▶ What to do
Copy the entries word for word, from the line with "on code-text: this.type" up to and including the last line of the entries. Leave out the pictures.

======

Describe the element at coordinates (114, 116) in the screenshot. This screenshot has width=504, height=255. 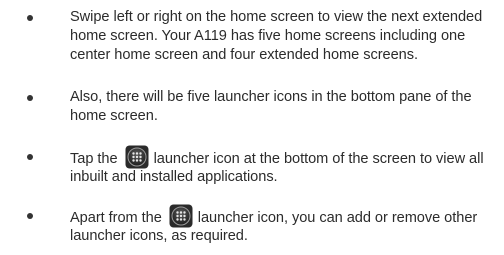
I see `text-line: home screen.` at that location.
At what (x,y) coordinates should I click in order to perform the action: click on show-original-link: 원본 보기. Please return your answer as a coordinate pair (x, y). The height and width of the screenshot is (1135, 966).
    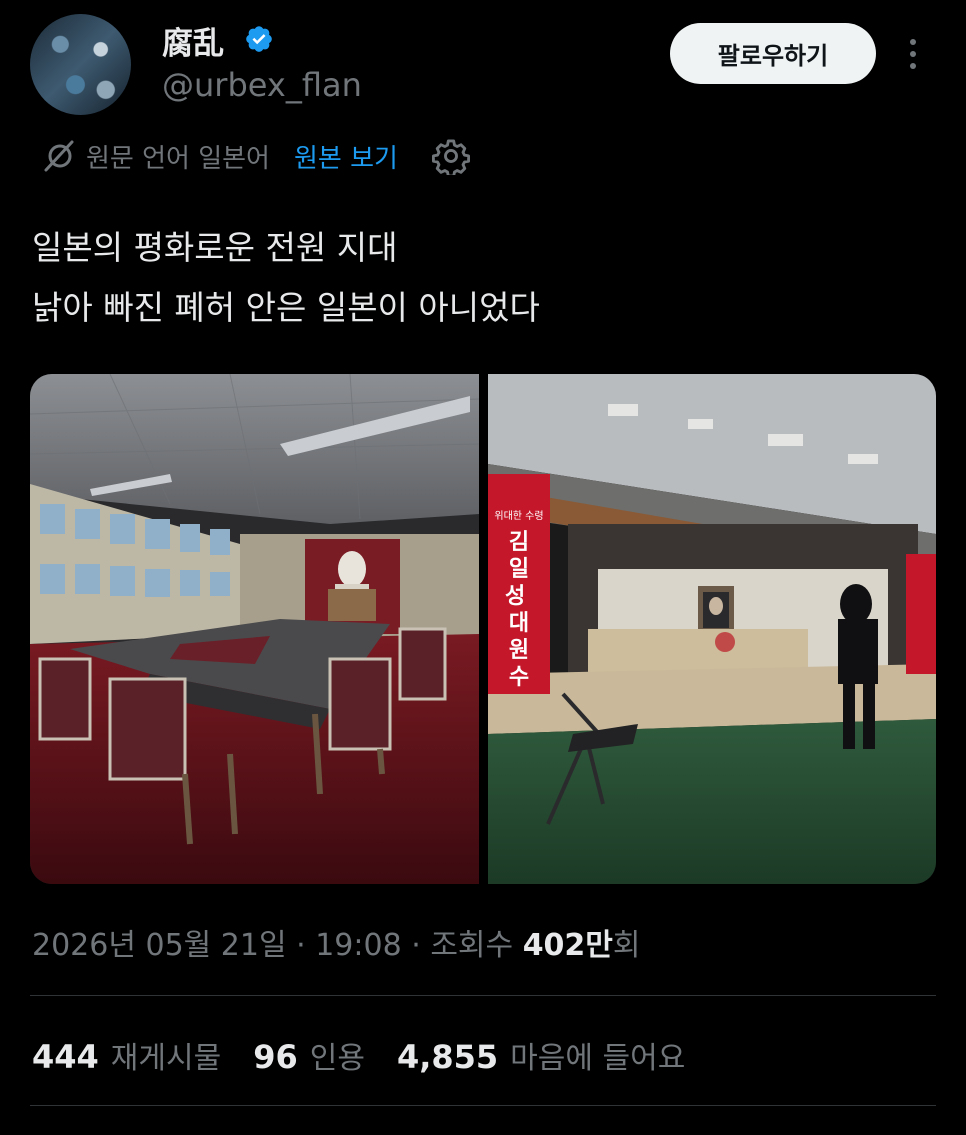
    Looking at the image, I should click on (346, 156).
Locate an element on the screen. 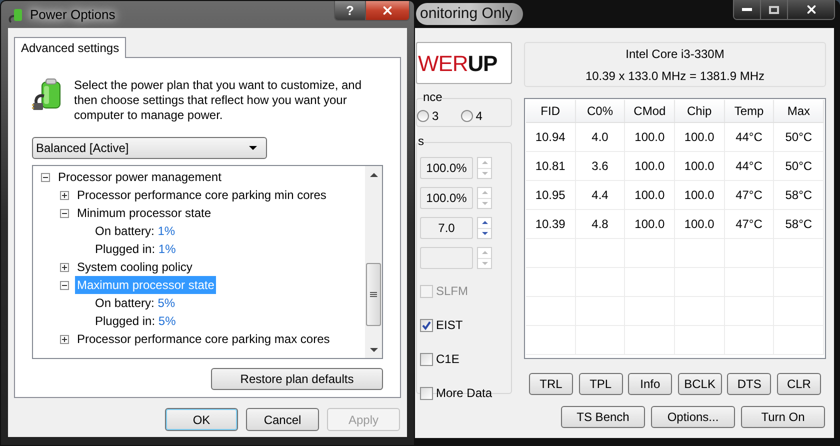 The width and height of the screenshot is (840, 446). checkbox: EIST is located at coordinates (466, 325).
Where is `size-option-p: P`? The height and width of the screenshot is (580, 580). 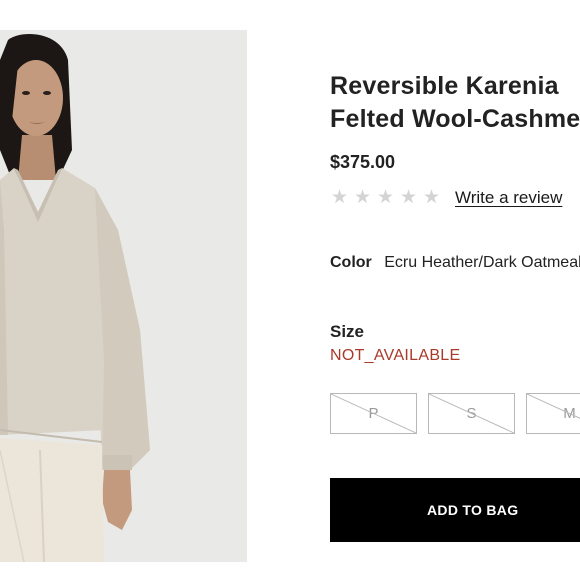 size-option-p: P is located at coordinates (374, 414).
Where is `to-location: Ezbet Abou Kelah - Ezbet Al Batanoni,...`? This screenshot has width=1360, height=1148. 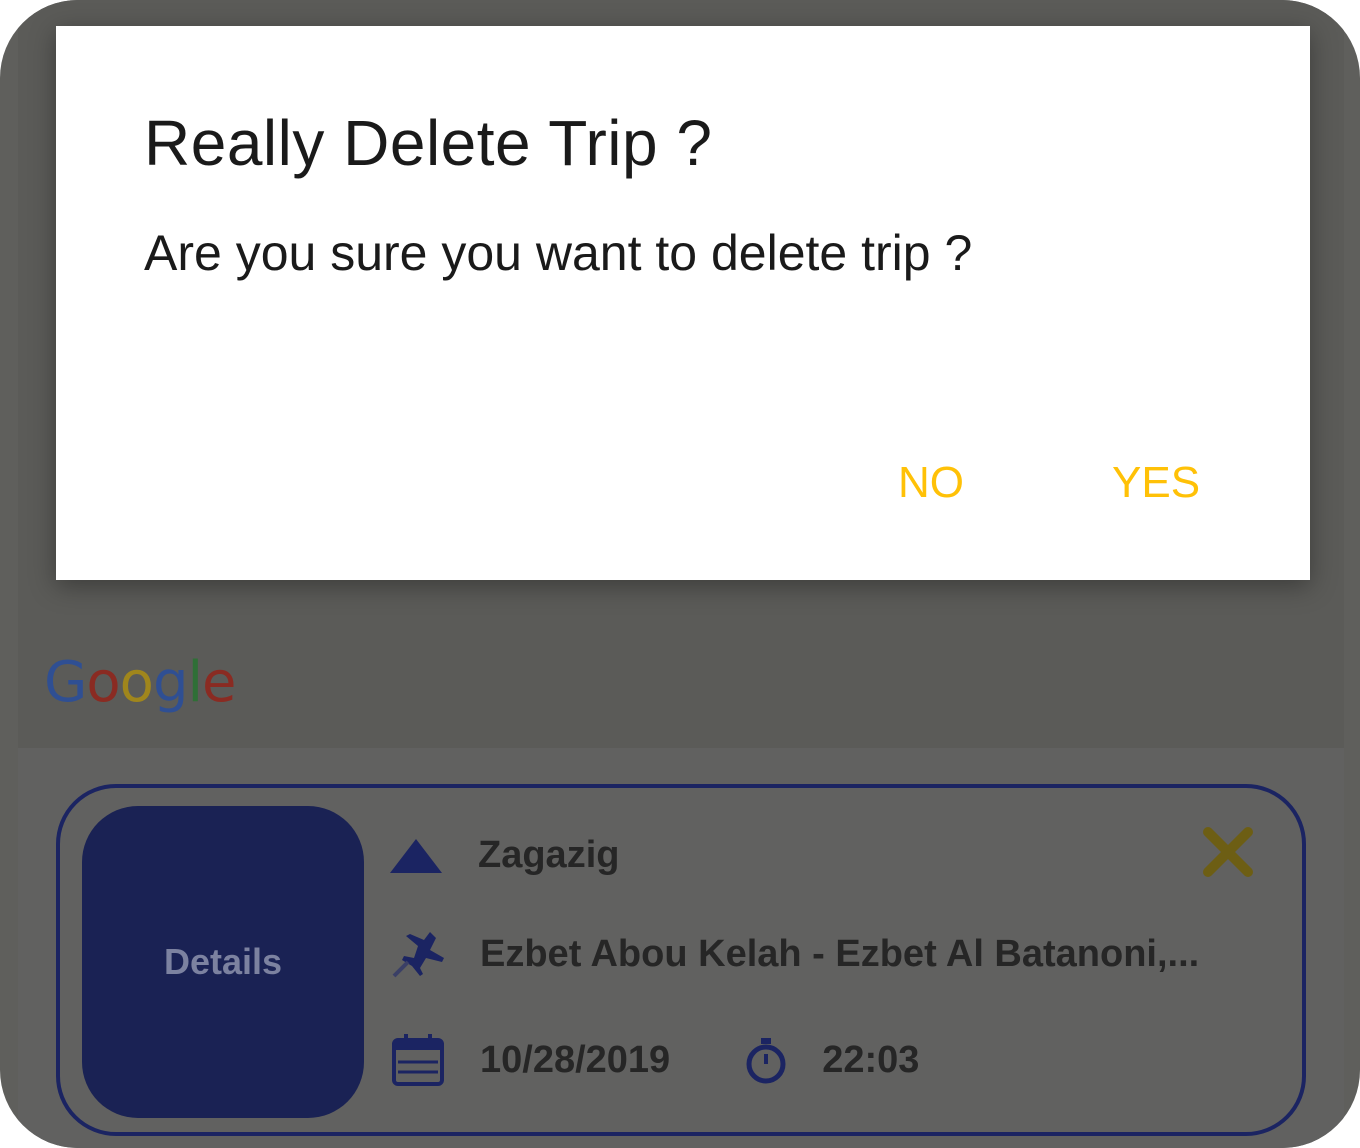 to-location: Ezbet Abou Kelah - Ezbet Al Batanoni,... is located at coordinates (840, 954).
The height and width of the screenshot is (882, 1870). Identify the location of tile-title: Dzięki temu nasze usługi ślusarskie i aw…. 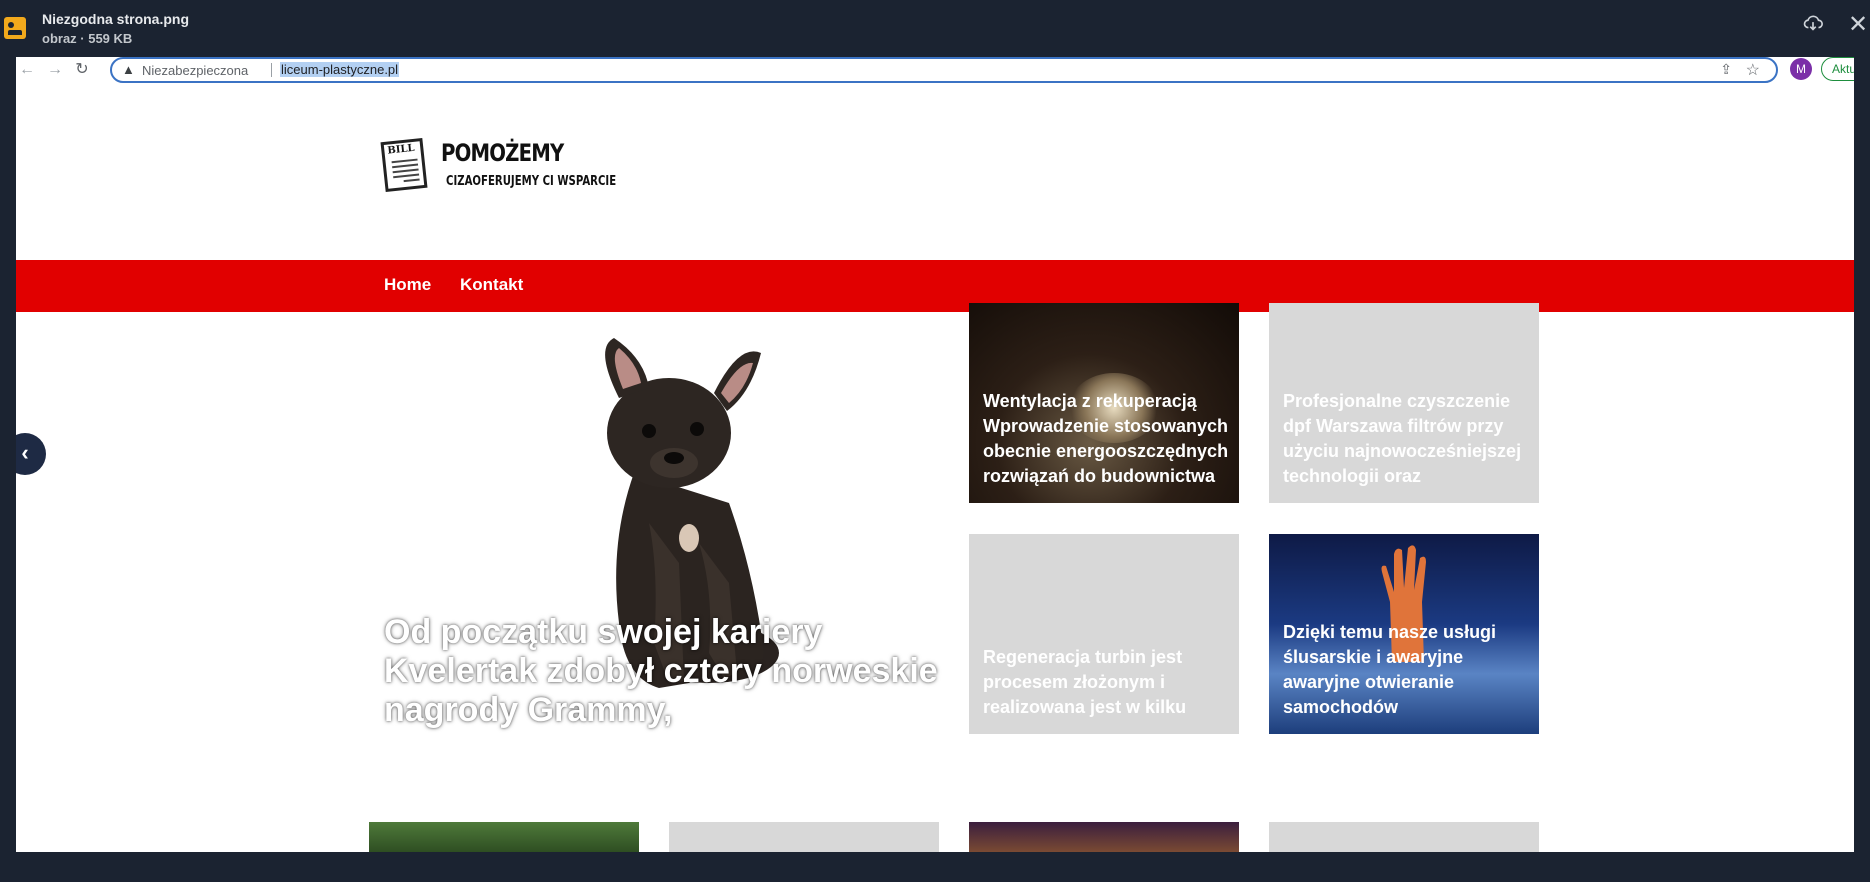
(1407, 670).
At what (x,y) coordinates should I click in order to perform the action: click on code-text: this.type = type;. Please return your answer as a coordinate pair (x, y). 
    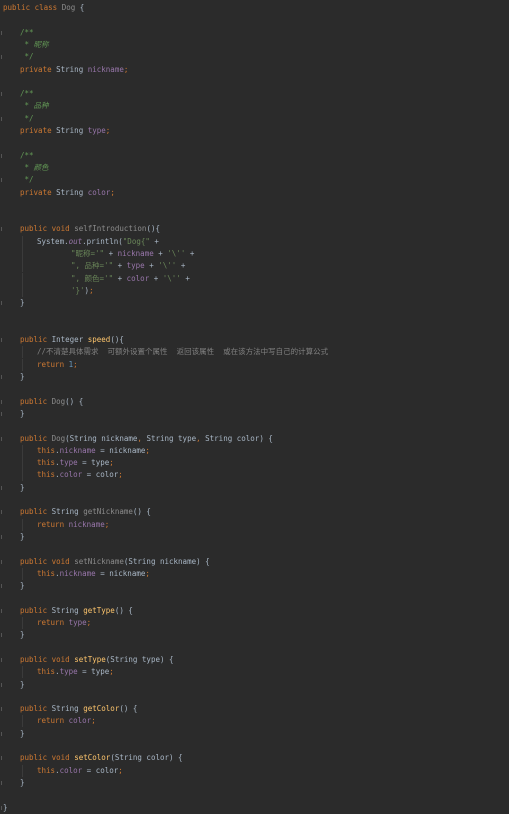
    Looking at the image, I should click on (76, 672).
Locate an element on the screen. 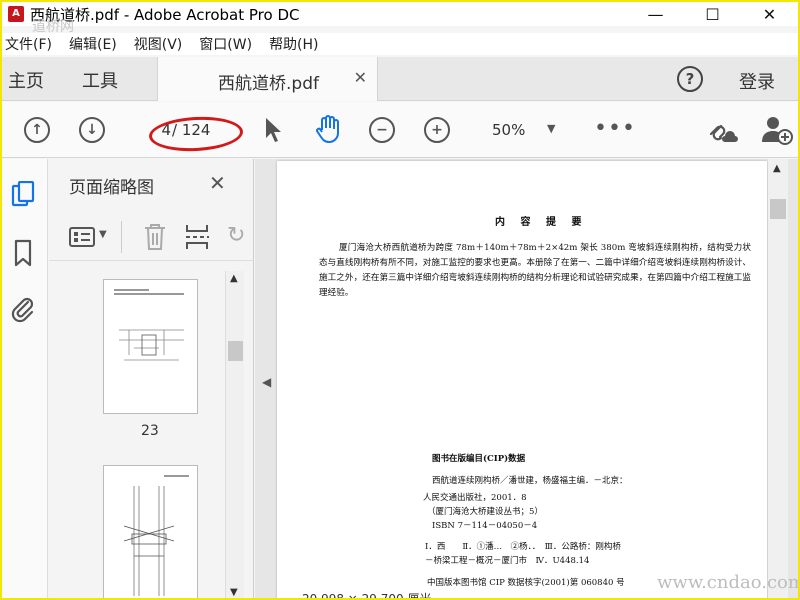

======

▶ Answer area
At what (x,y) coordinates should I click in order to perform the action: click on code-text: this.type = type;. Please return your answer as a coordinate pair (x, y). 
    Looking at the image, I should click on (76, 672).
Locate an element on the screen. 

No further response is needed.